Acoustic analysis on geminate consonants

in Guinaang Bontok

 

 

Katsura Aoyama

Texas Tech University Health Sciences Center

 

 

This paper reports acoustic analyses of single (short) and geminate consonants in Guinaang Bontok.  In Guinaang Bontok, all consonants (stops, fricatives, nasals, liquids and glides) can appear as short and long, which is not very common among the world’s languages.  First, contrasts between short and long consonants are not as common as contrasts between short and long vowels (Ladefoged 1993), and second, not all consonants can appear as geminates even in the languages that have length contrasts.  For instance, stops, nasals, fricatives and liquids can appear as both short and long in Finnish, but glides cannot.  This study investigated whether the uncommon length contrasts, such as the length contrasts in glides, were less clear than the more common ones, such as contrasts between short and long stop consonants.

METHOD. The participants were 4 native speakers of Guinaang Bontok (2 males, 2 females).  They were all residents of the Guinaang village in the Philippines.  Their ages varied from 15 to mid 50s.  The data collection was done in a house of one of the participants in the village, using a cassette tape recorder with a microphone.

The words were orthographically presented to the participants one by one.  A frame sentence was also presented with the words.  The participants were asked to say each word in isolation first, and then to repeat the word in the frame sentence twice.  Thus three tokens (one in isolation and two in the frame sentence) were collected for each target word from each participant.  A total of 32 words were acoustically analyzed for each participant.

Sixteen words included single consonants and the other sixteen words included geminate consonants (see page 2 for the word list).  The target consonant always appeared intervocalically.  The recordings were digitized at 22.05 Hz, and the data were analyzed acoustically using the program Pitchworks.  Wide-band spectrograms were produced for each target word and the durations of single and geminate nasals were measured in milliseconds.  A total of 384 tokens (32 words x 3 repetitions x 4 participants) was analyzed.

RESULTS.  Table 1 summarizes the results.  The average durations of geminate consonants were clearly longer than those of single consonants in all consonants.  The ratios between single and geminate consonants showed that geminate stops, nasals and liquids were twice as long as their short counterparts on average, whereas geminate glides were only 55% longer than their short counterparts on average.  The average duration of short glides were 90 ms., which was about 10 ms. longer than short nasals and liquids on average (78 and 79 ms. respectively), and geminate glides were the shortest (139ms.) compared to other kinds of consonants.

It seems that the phonetic properties of contrasts between single and geminate contrasts in Guinaang Bontok match with the crosslinguistic tendency; the results suggest that the durational contrasts are larger in more commonly found length contrasts (stops, nasals and liquids) than less commonly found contrasts (glides) in a language which has contrasts in all of them. 

Ladefoged, P. (1993).
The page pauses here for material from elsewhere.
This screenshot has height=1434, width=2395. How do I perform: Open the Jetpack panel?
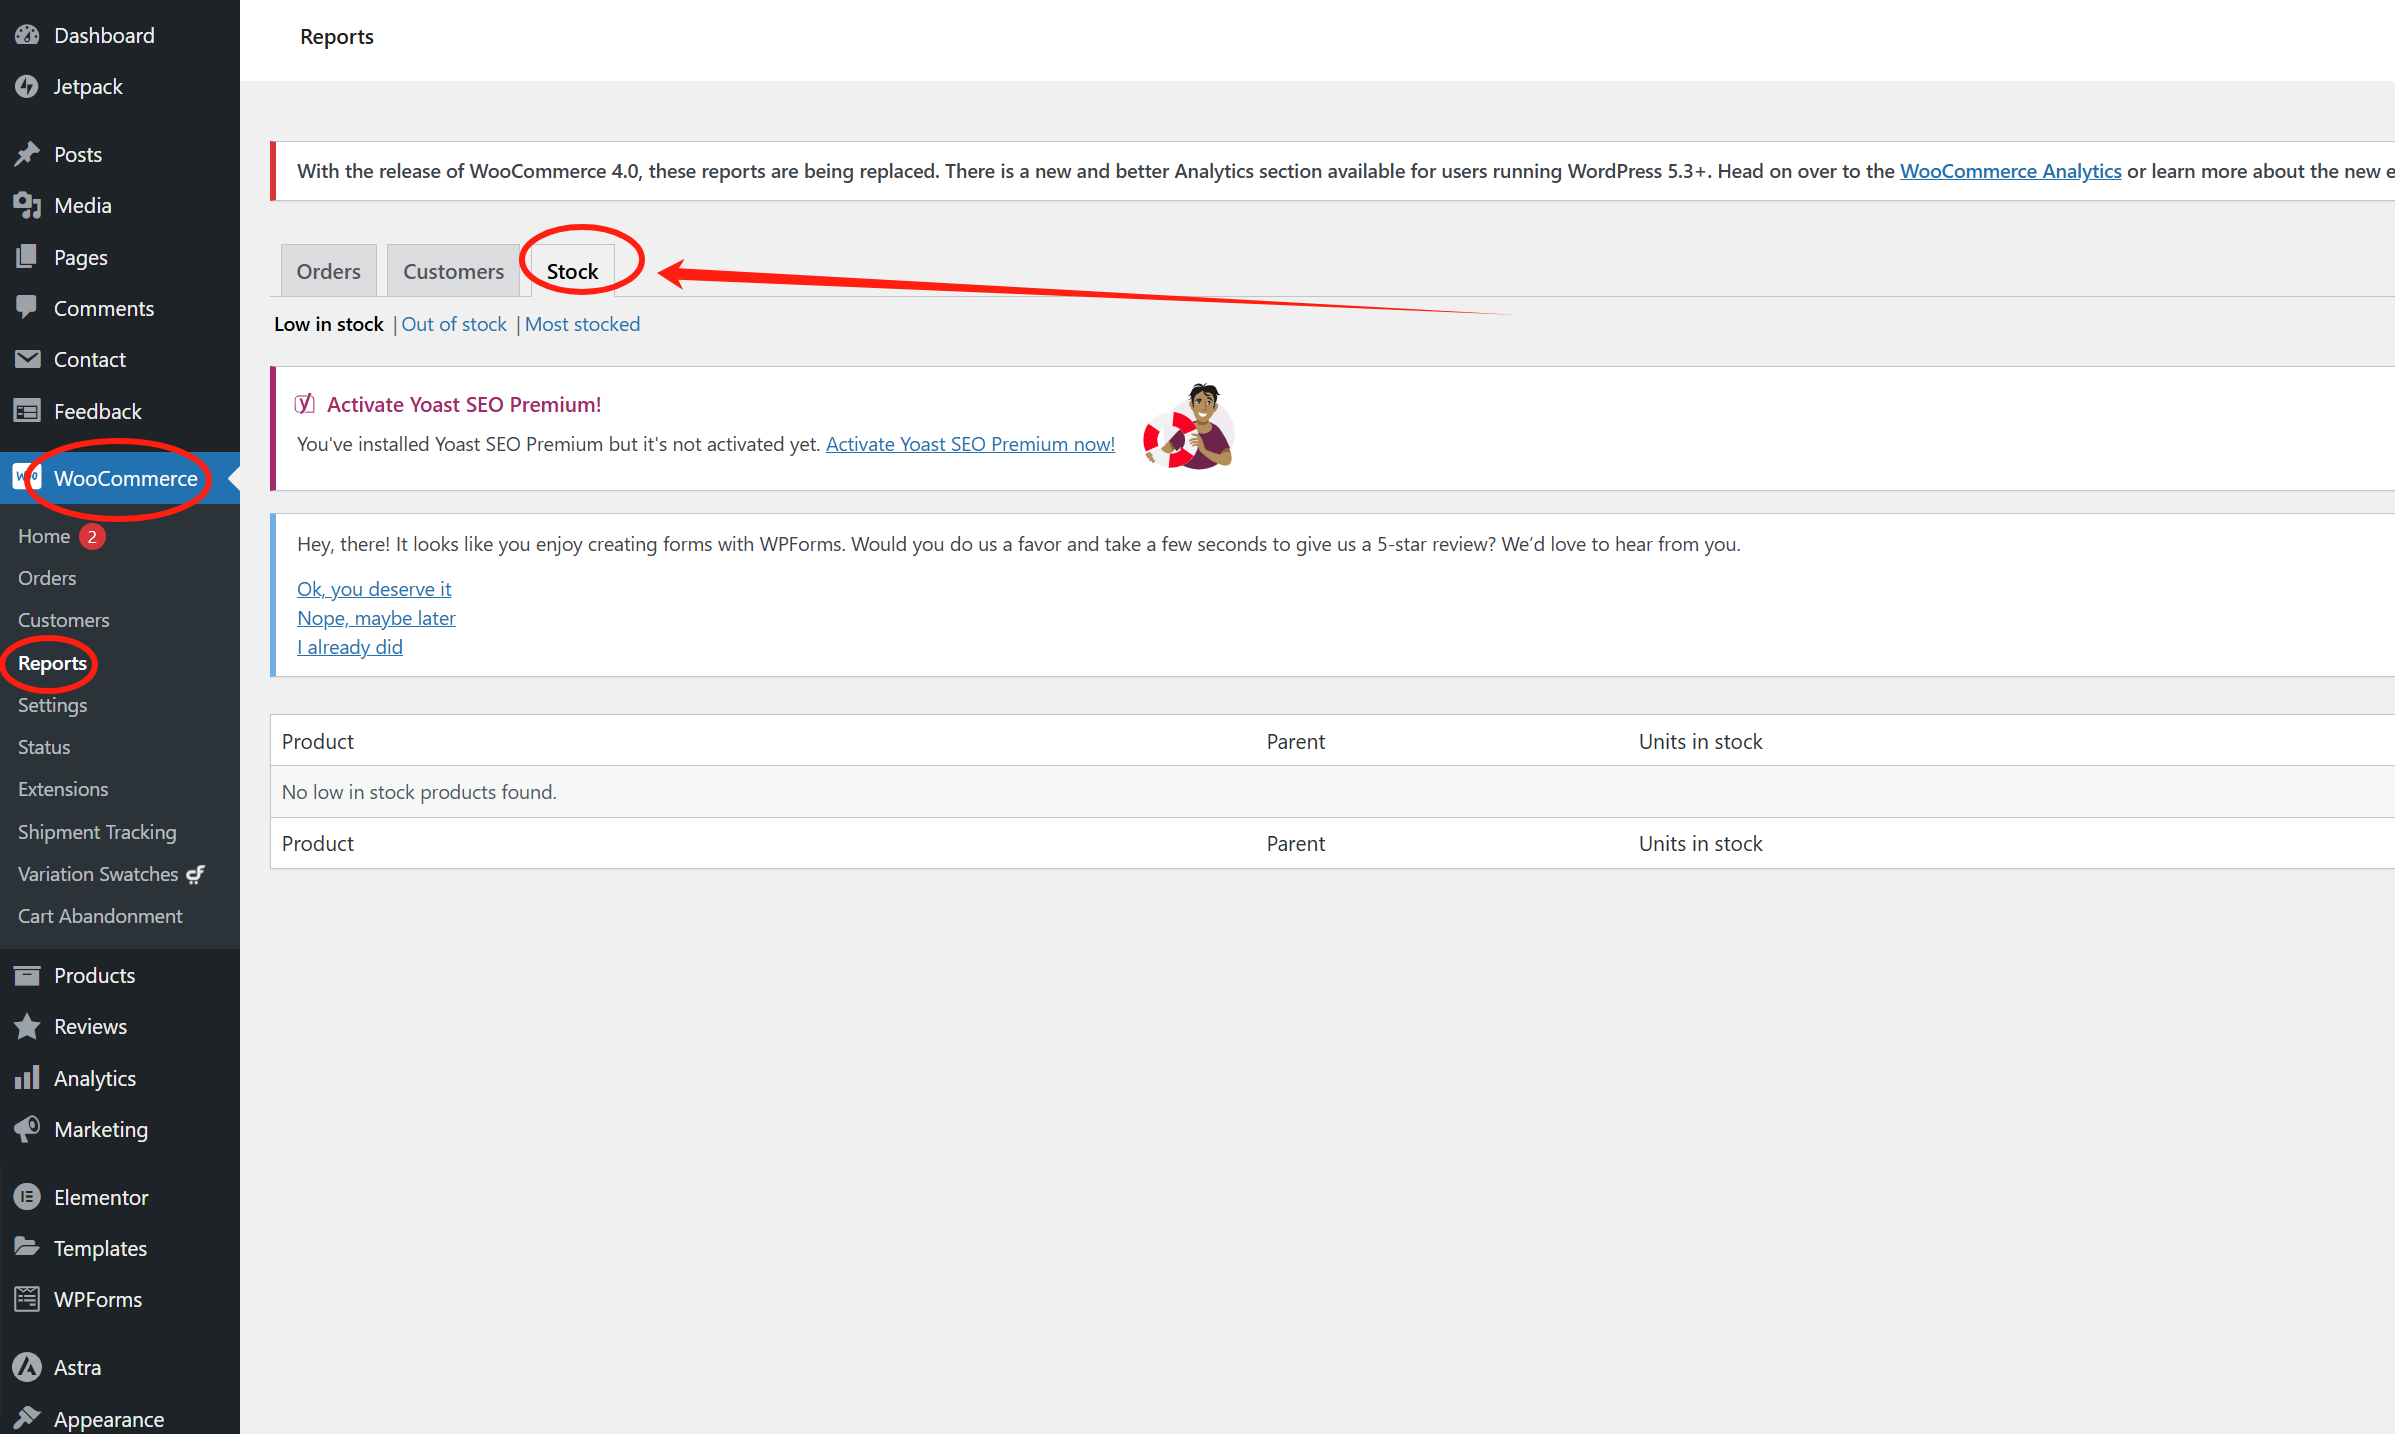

A course in phonetics. Fort Worth, TX: Harcourt Brace.

 

Table 1: The average duration of each kind of consonants in milliseconds

Note: Each average duration is based on 48 tokens (4 words x 3 repetitions x 4 speakers). 

 

singleton

mean (in ms.)

(SD)

geminate

mean (in ms.)

(SD)

Ratio

single: geminate

stops

94 (22)

177 (34)

1.88

nasals

78 (16)

162 (28)

2.08

liquids

79 (17)

150 (28)

1.89

glides

90 (16)

139 (25)

1.55

 

Word list:

stops

ípit                    ‘to squeeze’                       ippit                  a nonsense word

kóput               a nonsense word            koppot            a kind of mushroom

            kákak               a kind of bird              kakkak            to clack

            ókip                 to pack                         okkip               a nonsense word

 

nasals

            ama                  father                            amma               to do something gently

            anak                 child                             an-annak   children

            ina                    mother                          inna                  a nonsense word

            tonga                a nonsense word            tongnga            an ear of corn

 

liquids

            ílang                 a portion of fresh meat

            illang                 name of a place

            alíng                 a nonsense word            alling            ‘earring’

            árang                rice granary             arrang  

            arók                 to urge                          arrok                a simple-minded person

 

glides

            kháwa              center               khawwa          middle finger

            cháya               sky                   chayya              a name

            cháyon             swing                chayyong         a kind of rice

            káyang             to play with water

            kayyang          a kind of wine jar

 

Frame sentences:

(1) Si (the target word) nan inayákhana.

“____ is the one he called.” (For made-up names.)

(2) Apedna kinwániyen (the target word).

“He just said ___.”              (For all the other test words.)